Bertram did this, supposedly told RJ about it, and met Jane at the mall. Meanwhile, since they thought they caught the mole, they thought Hightower didn't need protection anymore. Teresa Lisbon (another member of the CBI) was already at Hightower's cabin awaiting the arrival of Van Pelt and O'Laughlin. But something that Bertram said at the mall made Jane realize that O'Laughlin is the real killer. O'Laughlin attempted to kill Hightower, and shot Lisbon, but was killed before anyone died.
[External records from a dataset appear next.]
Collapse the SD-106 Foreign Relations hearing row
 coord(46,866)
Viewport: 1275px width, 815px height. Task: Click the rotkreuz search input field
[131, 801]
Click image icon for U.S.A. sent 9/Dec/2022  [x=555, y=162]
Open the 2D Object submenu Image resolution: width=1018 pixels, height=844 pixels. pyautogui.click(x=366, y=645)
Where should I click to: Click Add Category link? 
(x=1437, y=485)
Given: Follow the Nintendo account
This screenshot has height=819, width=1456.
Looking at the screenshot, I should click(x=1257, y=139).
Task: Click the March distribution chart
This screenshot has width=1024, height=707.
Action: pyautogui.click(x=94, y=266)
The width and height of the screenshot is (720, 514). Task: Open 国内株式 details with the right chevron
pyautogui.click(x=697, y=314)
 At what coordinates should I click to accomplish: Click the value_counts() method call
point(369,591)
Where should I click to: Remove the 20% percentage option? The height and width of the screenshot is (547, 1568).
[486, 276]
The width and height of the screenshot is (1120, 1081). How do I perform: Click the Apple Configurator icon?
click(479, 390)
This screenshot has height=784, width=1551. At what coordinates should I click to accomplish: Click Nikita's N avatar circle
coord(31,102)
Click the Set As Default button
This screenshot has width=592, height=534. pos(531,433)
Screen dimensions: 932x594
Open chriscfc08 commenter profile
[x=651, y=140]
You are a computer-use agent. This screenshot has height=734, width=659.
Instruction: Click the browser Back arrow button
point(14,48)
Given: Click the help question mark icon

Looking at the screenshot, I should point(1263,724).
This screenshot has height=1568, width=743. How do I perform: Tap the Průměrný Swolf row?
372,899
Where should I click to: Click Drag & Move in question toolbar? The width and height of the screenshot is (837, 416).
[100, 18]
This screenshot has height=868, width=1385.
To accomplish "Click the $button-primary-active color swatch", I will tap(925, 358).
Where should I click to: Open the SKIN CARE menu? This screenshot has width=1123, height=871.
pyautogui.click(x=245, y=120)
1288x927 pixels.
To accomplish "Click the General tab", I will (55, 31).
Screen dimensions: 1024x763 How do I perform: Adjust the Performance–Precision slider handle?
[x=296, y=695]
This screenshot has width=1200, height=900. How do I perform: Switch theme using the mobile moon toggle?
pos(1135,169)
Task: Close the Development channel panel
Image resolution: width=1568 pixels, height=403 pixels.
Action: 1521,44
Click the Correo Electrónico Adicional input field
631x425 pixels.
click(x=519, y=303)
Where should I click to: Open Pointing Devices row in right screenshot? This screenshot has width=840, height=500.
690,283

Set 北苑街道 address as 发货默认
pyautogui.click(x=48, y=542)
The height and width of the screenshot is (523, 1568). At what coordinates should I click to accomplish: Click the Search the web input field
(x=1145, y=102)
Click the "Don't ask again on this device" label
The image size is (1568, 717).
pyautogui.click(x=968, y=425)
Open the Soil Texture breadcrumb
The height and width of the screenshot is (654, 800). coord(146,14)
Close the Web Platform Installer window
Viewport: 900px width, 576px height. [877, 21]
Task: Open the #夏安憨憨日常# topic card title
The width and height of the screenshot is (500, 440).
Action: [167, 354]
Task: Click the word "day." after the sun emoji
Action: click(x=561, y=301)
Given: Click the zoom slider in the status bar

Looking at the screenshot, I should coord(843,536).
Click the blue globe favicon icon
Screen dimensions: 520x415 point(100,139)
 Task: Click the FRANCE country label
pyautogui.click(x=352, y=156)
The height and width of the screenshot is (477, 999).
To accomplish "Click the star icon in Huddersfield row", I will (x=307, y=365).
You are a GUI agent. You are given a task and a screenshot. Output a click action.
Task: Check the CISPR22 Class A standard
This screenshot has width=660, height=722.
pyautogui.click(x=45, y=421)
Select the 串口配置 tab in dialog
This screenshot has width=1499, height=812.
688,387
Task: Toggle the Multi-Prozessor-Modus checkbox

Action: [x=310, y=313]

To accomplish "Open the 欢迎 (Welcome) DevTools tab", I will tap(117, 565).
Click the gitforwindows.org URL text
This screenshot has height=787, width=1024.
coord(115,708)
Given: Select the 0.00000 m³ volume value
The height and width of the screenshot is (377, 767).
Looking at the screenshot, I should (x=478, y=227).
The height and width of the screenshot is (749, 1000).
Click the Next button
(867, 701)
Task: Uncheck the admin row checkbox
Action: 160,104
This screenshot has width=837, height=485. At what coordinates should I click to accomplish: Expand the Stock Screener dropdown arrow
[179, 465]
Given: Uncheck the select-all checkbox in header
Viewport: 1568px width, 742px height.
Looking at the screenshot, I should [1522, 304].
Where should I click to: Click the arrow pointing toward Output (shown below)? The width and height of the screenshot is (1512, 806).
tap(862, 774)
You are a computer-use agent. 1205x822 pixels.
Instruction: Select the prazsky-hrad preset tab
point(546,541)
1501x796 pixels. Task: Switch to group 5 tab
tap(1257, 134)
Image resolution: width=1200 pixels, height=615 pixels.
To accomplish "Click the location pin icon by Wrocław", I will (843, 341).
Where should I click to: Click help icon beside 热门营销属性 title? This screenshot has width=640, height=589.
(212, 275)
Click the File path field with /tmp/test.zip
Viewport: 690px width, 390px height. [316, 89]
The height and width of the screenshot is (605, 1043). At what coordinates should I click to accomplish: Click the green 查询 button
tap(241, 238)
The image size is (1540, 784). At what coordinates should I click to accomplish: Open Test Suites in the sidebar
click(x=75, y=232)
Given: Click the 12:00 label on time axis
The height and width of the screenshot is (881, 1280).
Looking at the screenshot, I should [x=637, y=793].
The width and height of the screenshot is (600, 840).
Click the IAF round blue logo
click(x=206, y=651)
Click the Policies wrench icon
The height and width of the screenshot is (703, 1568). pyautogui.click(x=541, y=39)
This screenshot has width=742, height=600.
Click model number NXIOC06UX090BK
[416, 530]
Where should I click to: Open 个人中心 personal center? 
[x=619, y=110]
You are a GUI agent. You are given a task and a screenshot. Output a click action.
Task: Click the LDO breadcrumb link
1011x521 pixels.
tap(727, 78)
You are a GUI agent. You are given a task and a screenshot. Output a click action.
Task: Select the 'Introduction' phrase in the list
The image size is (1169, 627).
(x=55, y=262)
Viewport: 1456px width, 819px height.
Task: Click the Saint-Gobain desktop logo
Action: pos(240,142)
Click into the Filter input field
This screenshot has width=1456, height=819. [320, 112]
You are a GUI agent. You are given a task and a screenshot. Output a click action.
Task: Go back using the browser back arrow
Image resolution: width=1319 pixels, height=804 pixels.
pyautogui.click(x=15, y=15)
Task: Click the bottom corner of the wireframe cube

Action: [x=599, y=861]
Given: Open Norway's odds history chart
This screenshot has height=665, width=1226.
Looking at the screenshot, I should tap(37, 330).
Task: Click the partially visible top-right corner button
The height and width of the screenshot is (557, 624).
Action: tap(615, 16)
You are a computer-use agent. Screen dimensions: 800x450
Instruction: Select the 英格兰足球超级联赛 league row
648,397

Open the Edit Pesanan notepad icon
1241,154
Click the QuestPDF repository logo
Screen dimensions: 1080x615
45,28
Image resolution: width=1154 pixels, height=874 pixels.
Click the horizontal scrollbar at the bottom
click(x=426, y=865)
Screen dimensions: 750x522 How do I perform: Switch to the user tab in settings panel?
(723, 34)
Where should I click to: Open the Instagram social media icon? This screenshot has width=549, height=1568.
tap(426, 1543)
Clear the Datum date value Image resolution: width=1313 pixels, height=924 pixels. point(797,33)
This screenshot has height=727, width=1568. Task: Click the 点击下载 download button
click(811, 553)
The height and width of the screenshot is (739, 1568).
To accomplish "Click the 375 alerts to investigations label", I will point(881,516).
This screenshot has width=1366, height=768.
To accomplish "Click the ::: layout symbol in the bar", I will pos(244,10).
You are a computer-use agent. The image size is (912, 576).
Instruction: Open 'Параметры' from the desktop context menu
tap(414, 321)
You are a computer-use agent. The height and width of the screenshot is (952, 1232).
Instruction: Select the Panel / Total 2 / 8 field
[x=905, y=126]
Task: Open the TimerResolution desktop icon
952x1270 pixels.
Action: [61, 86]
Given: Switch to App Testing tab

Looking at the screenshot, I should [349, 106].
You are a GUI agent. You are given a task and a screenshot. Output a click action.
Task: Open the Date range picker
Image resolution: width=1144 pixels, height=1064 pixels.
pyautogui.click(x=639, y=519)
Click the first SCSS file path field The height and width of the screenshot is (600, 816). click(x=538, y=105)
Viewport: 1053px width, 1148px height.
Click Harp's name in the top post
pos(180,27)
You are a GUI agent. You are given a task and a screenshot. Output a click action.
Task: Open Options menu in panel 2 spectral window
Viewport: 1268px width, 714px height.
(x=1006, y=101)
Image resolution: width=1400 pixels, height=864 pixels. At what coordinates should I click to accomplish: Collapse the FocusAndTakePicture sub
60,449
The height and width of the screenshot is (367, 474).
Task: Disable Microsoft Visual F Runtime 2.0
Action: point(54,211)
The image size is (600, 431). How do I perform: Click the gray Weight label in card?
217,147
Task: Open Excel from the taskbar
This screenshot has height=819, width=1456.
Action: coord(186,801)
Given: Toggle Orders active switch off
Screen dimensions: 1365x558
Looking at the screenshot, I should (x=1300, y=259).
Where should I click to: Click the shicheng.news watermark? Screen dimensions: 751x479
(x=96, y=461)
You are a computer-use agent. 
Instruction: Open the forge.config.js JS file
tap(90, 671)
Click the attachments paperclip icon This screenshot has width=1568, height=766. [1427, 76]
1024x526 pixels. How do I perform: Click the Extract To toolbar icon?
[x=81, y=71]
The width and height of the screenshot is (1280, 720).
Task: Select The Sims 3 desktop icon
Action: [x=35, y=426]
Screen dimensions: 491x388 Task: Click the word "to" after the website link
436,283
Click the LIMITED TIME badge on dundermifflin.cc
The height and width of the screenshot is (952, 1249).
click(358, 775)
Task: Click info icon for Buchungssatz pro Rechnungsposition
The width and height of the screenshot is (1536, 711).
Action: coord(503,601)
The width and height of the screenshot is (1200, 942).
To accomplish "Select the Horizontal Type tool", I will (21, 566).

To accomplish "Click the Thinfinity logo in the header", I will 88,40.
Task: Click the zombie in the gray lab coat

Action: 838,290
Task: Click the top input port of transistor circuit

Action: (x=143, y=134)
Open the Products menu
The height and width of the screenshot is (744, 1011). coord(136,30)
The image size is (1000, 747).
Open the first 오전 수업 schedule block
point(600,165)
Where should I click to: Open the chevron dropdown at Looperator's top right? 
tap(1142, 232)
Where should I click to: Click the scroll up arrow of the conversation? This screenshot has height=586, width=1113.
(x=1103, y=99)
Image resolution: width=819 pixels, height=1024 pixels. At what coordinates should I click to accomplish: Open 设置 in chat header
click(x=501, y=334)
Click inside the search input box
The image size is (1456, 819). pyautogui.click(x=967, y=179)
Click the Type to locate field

Jane told Bertram to leave, since he wasn't needed anymore. Jane asked Lisbon to hit the redial button on O'Laughlin's phone and tell the person who answered that O'Laughlin was dead. As luck would have it, the man who answered was sitting two tables away from Jane in the food court. (Before I continue, I just want to say that, by the time this episode aired, I had already figured out that Bradley Whitford was going to be in this episode. There were some pictures on Zimbio of him during filming.)
Jane and the man talked for a while. The man said he was going to retire from serial killing and start to do some good in the world. He said he was sorry for causing Jane all that pain, but told him to move on with his life. He got up and started to leave, but Jane asked him to prove that he was who he said he was. The man then told Jane what his wife and daughter smelled like as he killed them (the titular strawberries and cream). Jane walked up to him and shot him with a gun that he had in his pocket.
The man in the food court claimed that he was RJ. Certainly he had a connection to RJ, there's no denying that. My bone of contention is that he was the real RJ. My first point is he didn't say "Tiger Tiger". Not once. Didn't even mention it. That alone would have been the icing on the cake, but working on that assumption, I figured out more. If RJ is alive, but Jane and the rest of the world thought he was dead, he would have absolute power. He could do anything he wanted. And he would have finally beaten Jane.
My hypothesis is later in the season, after Jane is released and everything settles down, RJ will resurface to play mind games with Jane. After all, Jane's that one that killed him. He couldn't turn around and say this is the real RJ.
Anyway, there were some other things that I'll save for my next column. Sincerely, Observer.